Studio album by Teri DeSario
- Released: 1980
- Studio: Sunset Sound (Los Angeles); Davlen (Hollywood);
- Genre: Disco
- Length: 34:33
- Label: Casablanca
- Producer: Bill Purse, Exec. H.W. Casey

Teri DeSario chronology
| Moonlight Madness (1979) | Caught (1980) | A Call to Us All (1983) |

= Caught (album) =

Caught is the third album by singer, songwriter, producer and composer Teri DeSario, released in 1980 by Casablanca Records and Filmworks Inc. (NBLP-7231).
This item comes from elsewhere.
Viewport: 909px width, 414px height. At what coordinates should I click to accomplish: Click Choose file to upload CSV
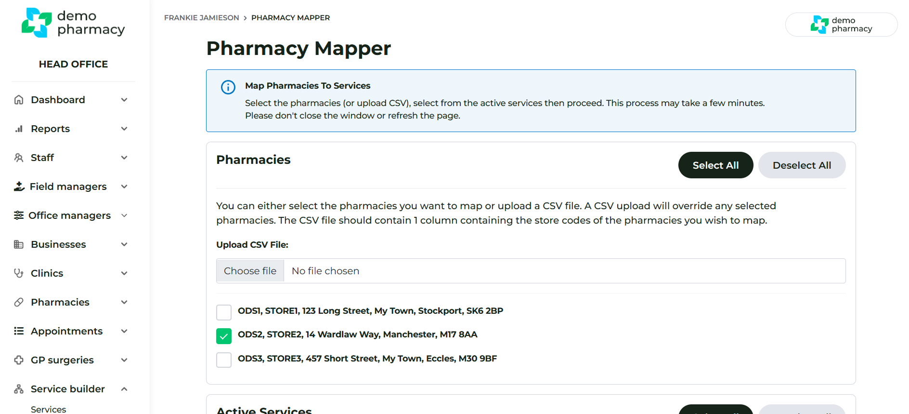click(250, 271)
The 1980 album contains the songs "All I Wanna Do" and "Time After Time".

==Background==
After achieving some moderate success with her previous album Moonlight Madness, DeSario's label suggested to her that she make a rock album with the cream of Los Angeles session musicians to rival rising stars like Pat Benatar and Kim Carnes. Since the label was willing to let her keyboardist/songwriter/producer husband handle the project, she readily agreed, and decided to call the album Caught, after the first track on it.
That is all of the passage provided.